Dans ses dernières allocutions, le Président de la République s’est montré déterminé et ferme quant à la lutte contre la spéculation. Or, il s’avère que l’on navigue encore en eaux troubles.
Dénonçant «des parties qui œuvrent à affamer le peuple en monopolisant les produits alimentaires, l’eau minérale et bien d’autres produits», le chef de l’Etat dit vouloir frapper d’une main de fer «les lobbies de la corruption qui sont derrière toutes les opérations de spéculation. Mais a-t-on déjà décelé leur mode opératoire pour ainsi réussir à les dissuader ?
Recommander aux autorités compétentes plus de rigueur pour garantir le respect de la loi, ce n’est point une première, c’est plutôt du déjà-vu, du déjà entendu.
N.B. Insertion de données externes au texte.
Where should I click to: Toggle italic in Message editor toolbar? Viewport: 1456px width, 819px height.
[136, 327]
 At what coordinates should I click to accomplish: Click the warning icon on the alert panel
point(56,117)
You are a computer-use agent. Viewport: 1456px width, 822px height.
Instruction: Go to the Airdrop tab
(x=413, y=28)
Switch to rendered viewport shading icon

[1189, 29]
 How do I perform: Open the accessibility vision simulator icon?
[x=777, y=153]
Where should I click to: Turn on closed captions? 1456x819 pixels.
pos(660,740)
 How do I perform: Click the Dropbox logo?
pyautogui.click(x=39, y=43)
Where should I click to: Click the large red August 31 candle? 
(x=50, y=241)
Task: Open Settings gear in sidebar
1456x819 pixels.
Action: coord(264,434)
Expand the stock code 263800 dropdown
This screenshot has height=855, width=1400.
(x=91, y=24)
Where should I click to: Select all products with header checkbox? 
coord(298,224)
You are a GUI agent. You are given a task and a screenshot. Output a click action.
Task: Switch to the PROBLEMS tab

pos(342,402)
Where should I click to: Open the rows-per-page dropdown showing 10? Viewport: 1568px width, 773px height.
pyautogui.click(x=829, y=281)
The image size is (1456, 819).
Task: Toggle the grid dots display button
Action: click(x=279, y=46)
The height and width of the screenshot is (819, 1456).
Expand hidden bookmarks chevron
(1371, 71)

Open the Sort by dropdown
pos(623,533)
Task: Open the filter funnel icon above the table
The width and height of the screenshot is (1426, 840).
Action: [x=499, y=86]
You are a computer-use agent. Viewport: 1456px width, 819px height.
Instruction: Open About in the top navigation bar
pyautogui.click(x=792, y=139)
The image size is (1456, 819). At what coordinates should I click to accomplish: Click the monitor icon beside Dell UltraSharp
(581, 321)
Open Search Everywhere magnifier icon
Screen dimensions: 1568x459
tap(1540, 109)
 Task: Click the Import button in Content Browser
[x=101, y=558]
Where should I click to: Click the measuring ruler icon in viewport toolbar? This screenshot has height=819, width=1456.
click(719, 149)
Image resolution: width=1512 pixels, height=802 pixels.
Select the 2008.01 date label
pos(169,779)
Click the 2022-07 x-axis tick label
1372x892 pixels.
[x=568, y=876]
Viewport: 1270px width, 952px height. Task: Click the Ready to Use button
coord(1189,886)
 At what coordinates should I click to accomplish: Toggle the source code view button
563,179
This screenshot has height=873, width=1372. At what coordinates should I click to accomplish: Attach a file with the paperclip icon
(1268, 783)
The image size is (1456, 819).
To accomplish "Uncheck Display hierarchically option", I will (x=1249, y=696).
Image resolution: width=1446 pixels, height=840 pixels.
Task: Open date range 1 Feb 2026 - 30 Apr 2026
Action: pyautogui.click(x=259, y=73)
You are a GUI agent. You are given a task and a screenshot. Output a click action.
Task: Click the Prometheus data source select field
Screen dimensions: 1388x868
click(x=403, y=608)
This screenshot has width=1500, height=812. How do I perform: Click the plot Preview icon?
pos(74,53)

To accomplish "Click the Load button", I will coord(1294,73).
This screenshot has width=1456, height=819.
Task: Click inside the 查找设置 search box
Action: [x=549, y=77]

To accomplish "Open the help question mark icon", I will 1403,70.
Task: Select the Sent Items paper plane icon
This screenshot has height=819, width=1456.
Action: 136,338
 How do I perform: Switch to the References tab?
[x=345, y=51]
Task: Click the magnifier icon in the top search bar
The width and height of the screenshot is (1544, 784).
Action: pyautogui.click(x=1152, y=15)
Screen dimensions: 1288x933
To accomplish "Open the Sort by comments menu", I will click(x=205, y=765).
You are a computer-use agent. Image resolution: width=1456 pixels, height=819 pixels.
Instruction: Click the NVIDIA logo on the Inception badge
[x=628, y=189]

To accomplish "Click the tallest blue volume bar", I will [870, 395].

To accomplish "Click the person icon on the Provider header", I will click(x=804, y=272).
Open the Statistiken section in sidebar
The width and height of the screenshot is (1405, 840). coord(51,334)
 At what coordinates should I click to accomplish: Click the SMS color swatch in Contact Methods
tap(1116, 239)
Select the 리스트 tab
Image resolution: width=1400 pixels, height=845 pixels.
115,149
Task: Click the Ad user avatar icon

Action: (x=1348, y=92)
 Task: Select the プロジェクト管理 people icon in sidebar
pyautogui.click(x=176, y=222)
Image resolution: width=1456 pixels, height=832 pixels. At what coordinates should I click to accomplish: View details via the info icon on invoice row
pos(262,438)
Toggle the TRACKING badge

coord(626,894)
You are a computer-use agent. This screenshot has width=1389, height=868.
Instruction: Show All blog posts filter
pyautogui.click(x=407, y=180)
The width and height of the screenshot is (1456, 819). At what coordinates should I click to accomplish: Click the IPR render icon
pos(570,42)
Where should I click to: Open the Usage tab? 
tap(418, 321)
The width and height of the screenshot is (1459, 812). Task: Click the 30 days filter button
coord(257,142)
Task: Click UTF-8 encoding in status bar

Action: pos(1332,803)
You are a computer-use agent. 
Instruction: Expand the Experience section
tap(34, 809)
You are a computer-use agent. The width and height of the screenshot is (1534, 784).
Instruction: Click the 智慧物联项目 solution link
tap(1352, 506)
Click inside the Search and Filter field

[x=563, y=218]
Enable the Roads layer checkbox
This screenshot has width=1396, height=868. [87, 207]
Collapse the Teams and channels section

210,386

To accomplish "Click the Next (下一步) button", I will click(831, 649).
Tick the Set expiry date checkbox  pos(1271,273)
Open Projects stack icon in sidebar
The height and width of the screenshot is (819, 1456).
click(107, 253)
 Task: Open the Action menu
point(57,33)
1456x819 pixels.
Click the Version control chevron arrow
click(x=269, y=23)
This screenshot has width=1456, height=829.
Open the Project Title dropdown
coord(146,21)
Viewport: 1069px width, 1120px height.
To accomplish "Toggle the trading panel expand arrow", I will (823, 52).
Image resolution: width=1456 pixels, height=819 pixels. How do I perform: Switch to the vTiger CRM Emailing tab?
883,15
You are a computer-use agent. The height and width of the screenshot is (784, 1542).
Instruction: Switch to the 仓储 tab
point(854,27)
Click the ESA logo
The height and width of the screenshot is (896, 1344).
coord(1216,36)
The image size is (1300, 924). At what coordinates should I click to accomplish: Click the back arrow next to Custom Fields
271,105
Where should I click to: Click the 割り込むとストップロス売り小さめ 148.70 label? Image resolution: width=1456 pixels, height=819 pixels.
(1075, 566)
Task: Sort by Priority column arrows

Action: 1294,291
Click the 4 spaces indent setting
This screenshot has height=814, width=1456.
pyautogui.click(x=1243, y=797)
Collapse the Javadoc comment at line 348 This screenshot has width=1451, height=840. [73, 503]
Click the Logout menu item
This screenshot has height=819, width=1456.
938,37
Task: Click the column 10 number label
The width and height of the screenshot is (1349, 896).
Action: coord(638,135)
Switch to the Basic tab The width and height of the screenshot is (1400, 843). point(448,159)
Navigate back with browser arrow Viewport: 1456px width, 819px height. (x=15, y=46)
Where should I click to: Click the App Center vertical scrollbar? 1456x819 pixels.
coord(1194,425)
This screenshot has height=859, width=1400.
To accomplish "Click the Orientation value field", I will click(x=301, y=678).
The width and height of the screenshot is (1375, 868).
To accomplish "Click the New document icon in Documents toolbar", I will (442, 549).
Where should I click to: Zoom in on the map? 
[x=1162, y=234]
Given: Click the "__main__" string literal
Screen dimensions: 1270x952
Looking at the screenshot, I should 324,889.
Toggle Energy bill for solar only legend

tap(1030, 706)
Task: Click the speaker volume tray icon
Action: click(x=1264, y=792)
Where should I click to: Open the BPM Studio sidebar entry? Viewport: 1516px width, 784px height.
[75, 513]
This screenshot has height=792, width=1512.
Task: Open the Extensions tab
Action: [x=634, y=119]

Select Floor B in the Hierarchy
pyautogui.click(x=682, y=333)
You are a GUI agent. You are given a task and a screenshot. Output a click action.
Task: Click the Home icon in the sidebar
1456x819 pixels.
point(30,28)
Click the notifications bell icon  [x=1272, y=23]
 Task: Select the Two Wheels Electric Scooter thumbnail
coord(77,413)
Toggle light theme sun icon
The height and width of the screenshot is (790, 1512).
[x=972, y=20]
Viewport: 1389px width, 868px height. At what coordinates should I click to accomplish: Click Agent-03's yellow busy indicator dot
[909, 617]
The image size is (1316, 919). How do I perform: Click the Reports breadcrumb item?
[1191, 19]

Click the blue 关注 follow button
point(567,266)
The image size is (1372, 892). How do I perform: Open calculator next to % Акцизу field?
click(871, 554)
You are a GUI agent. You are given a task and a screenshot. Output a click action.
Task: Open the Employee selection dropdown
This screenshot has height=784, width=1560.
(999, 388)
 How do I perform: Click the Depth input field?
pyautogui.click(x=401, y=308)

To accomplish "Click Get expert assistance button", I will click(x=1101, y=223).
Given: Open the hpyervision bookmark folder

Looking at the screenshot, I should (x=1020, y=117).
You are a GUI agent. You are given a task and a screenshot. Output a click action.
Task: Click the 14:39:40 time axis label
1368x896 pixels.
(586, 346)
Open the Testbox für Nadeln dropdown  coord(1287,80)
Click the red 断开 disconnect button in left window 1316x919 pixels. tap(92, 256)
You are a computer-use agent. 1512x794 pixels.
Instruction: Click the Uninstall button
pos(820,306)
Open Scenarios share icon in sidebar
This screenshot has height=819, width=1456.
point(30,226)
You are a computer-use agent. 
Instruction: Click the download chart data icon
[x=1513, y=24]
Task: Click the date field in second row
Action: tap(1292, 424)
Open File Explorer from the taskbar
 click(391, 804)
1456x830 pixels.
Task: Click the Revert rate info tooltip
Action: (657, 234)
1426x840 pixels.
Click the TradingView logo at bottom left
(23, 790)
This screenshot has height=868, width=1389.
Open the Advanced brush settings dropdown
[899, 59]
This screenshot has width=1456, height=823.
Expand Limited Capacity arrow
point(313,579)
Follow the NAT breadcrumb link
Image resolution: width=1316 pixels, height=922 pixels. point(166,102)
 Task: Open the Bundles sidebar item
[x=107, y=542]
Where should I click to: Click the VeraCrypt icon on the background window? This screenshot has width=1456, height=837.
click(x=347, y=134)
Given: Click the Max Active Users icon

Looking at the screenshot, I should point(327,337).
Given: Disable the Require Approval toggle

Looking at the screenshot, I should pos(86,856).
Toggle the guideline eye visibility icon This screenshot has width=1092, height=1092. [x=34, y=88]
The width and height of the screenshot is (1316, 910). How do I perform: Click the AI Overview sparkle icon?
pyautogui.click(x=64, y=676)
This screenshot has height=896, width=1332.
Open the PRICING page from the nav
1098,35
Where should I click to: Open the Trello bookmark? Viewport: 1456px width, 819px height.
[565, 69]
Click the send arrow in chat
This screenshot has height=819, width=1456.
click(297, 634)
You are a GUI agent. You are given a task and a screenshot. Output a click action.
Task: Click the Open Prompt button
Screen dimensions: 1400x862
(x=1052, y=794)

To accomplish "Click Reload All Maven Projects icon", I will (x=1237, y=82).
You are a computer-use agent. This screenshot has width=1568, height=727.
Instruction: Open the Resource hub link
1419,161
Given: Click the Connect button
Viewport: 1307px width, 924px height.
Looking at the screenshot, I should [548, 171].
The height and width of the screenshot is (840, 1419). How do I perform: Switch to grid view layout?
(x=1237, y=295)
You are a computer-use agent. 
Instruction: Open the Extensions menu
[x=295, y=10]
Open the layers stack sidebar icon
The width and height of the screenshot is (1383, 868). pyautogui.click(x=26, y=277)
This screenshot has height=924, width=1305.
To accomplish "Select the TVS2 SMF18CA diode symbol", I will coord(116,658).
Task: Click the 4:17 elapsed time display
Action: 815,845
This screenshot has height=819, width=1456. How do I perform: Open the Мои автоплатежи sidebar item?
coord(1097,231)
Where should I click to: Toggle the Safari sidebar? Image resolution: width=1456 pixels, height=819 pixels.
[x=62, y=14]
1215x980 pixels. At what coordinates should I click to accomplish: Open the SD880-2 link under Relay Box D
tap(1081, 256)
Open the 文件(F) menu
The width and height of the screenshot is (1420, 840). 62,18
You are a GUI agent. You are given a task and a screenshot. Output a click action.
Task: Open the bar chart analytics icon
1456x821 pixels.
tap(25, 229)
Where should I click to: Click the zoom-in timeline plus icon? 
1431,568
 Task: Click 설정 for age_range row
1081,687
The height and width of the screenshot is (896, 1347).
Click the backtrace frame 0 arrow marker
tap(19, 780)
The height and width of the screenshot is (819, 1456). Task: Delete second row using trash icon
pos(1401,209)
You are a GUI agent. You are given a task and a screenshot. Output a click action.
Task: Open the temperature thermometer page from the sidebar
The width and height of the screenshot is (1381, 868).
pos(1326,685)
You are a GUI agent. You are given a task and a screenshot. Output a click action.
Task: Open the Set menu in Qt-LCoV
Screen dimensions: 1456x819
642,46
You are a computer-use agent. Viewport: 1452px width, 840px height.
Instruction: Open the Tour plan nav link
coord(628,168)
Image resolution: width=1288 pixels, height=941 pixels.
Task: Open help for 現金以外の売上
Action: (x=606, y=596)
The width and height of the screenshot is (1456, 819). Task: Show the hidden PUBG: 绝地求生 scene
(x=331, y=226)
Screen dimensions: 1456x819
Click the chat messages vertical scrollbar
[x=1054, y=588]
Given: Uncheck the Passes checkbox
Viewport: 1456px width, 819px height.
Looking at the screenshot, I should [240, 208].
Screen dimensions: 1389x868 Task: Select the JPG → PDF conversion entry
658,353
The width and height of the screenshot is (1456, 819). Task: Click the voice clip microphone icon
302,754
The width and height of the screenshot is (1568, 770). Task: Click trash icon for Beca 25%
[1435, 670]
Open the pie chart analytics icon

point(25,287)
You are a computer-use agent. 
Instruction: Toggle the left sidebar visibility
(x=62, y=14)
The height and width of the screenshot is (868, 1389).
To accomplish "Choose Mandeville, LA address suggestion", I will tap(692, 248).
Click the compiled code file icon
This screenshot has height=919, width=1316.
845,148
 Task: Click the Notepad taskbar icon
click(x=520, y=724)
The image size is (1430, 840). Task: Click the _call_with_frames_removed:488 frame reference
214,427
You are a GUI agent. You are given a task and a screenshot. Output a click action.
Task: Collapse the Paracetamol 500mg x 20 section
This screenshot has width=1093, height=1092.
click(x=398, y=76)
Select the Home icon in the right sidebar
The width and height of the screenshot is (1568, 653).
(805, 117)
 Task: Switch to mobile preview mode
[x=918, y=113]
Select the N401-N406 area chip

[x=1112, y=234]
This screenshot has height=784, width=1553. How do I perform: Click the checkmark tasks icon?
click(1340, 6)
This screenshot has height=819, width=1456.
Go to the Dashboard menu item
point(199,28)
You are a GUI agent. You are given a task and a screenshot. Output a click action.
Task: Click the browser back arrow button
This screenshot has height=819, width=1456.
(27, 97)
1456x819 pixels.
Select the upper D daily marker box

Rugir comme un lion dans sa tanière, cela rappelle le mélo de la téléréalité, mais ne change rien à la condition du petit Salah affamé, des pauvres, des veuves, des orphelins, des petites gens, somme toute, des franges sociales déshéritées.
Ces dernières années, des centaines de tonnes de farine, de semoule, de pommes de terre et des dizaines de milliers de litres d’huile végétale sont annuellement saisis par les équipes de contrôle relevant du ministère du Commerce. De lourdes amendes sont infligées aux récalcitrants. Mais la chevauchée des pêcheurs en eaux troubles continue.
Naufrage collectif
Chaque année, les opérations de spéculation et de corruption coûtent près de 3 milliards de dinars (quelque 950 millions d’euros) à l’économie tunisienne, soit près de 2% de son PIB selon l’ONG Transparency International.
A l’origine du mal, il y a une économie de rente qui tue et une corruption endémique qui ne fait qu’accélérer le naufrage collectif.
Le célèbre géopoliticien Yves Schemeil rattache ce même phénomène endémique qu’est la corruption à un patronage, dont les codes ont évolué avec le temps, pour être sans cesse brouillés. Dans cette optique, il fait remarquer que «les liens avec la parenté, la protection, l’intermédiation, le leadership et l’honneur» cèdent souvent aux clanisme et clientélisme, balisant le terrain devant bien des dérives.
La fragilisation des classes moyennes, la faiblesse de la classe ouvrière et de la société, civile ainsi que la crise de valeurs traversant notre société y sont, de surcroît, pour beaucoup. Ces travers sont l’aboutissement logique d’un individualisme allant crescendo, en Tunisie.
Le réveil, un mot d’ordre
Dans cet Etat, financièrement en faillite, qui n’est plus en mesure d’honorer les intérêts de sa dette, les banqueroutes sont multiformes : économiques, institutionnelles, morales, politiques et sociales. Parvenu à un tel stade de déliquescence, l’Etat est incapable d’assurer ses fonctions régaliennes : l’organisation de la société, la bonne marche des services publics et le maintien de l’ordre. En l’absence de vraies structures de régulation, les riches accumulent plus de richesses et les pauvres sont de plus en plus miséreux.
Rattacher au train des réformes le wagon tunisien par les temps qui courent, ce n’est point une sinécure. Il faut plutôt engager les actions et s’inscrire dans la durée au lieu de céder au verbe et à l’improvisation.
De ce point de vue, un grand travail d’éducation civique doit être entamé par les différents acteurs de la République pour apprendre au citoyen, une fois sur les bancs du savoir, et, plus tard dans les allées du pouvoir, à imaginer les conséquences de ses actes sur la collectivité, sur le vivre-ensemble, sur la marche de la République.